DESCRIPTION OF THE TASK:
Print only what runs from the line that includes "Task: Click the Hondlon place marker" to the end of the listing, word for word, and do not include any pictures.

-- -- --

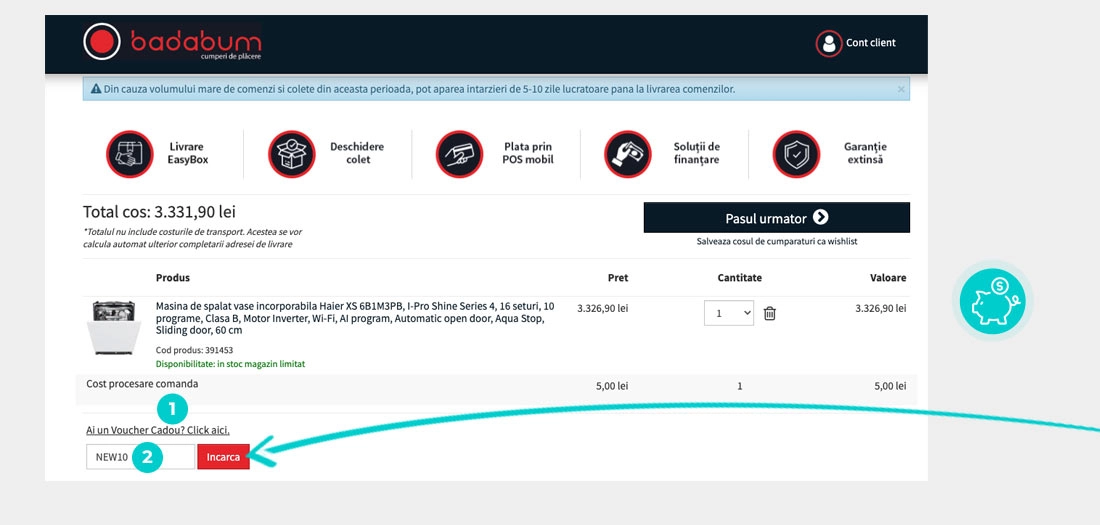Click the teal piggy bank savings icon
The image size is (1100, 525).
991,300
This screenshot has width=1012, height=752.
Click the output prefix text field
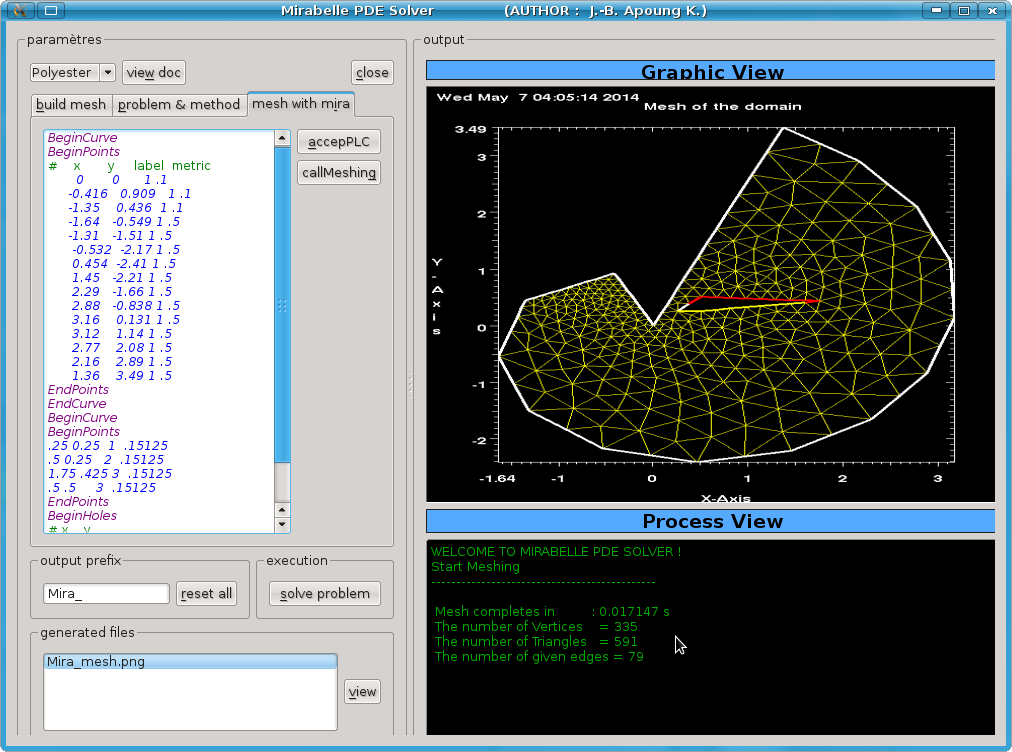click(106, 594)
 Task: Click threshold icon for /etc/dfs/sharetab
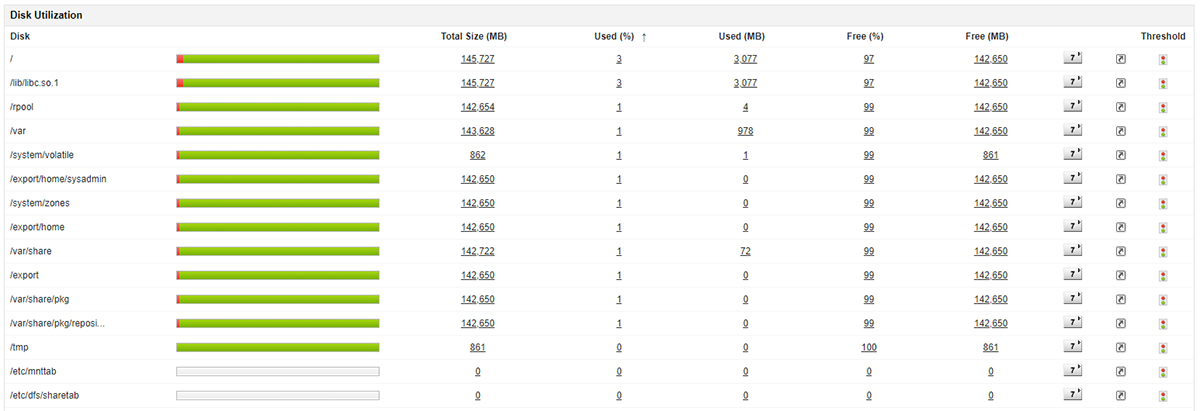(1163, 395)
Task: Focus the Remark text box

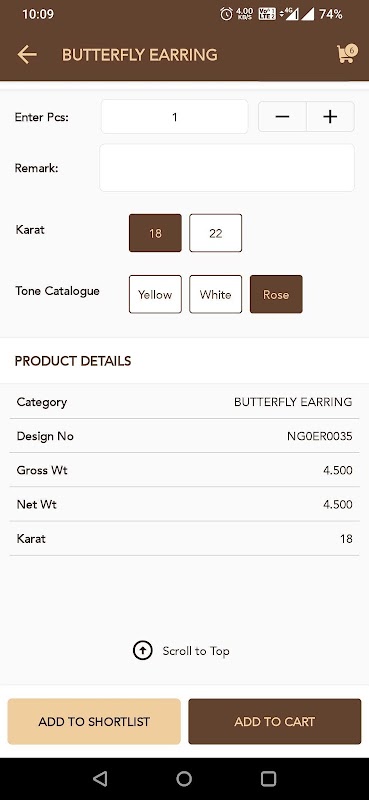Action: [x=227, y=168]
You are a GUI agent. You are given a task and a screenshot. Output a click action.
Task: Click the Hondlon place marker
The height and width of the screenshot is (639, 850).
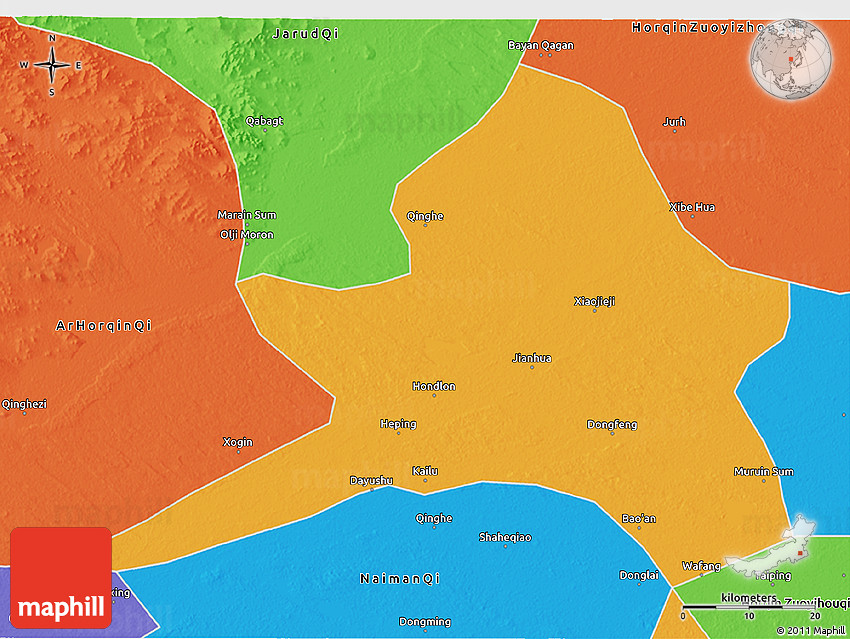click(434, 395)
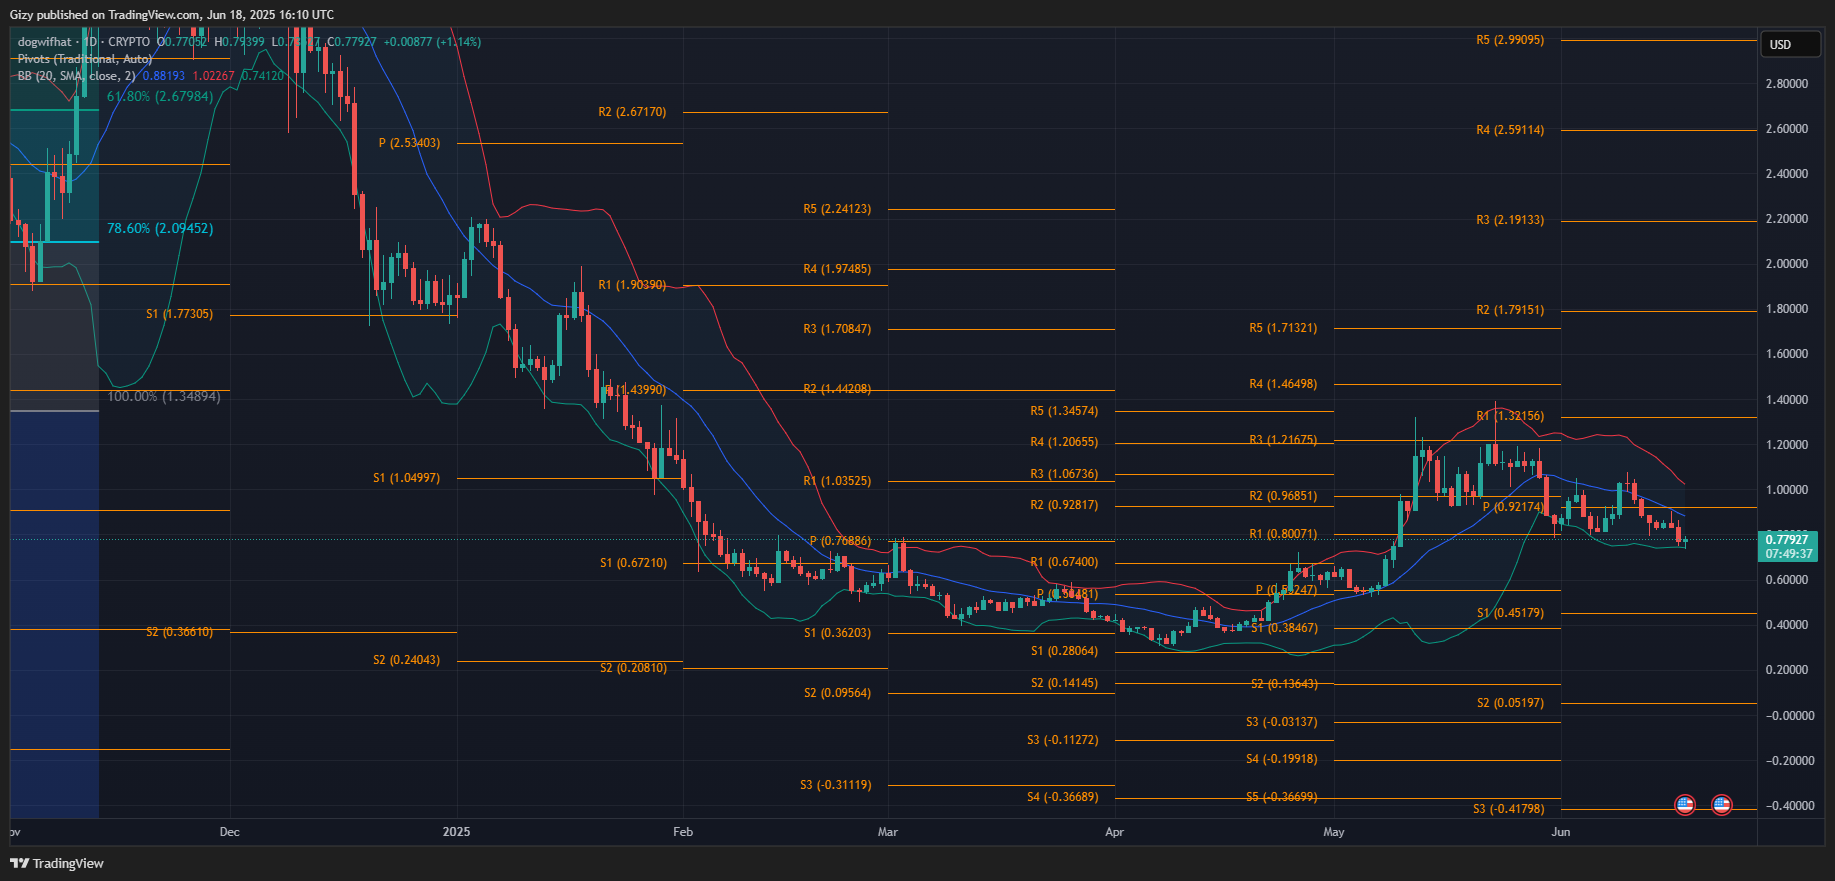Click the TradingView logo at bottom left

click(x=57, y=863)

-- -- --

REPLY TO THE TASK:
Task: Click the Hondlon place marker
The height and width of the screenshot is (639, 850).
click(434, 395)
Click the TradingView logo at bottom left

click(x=57, y=863)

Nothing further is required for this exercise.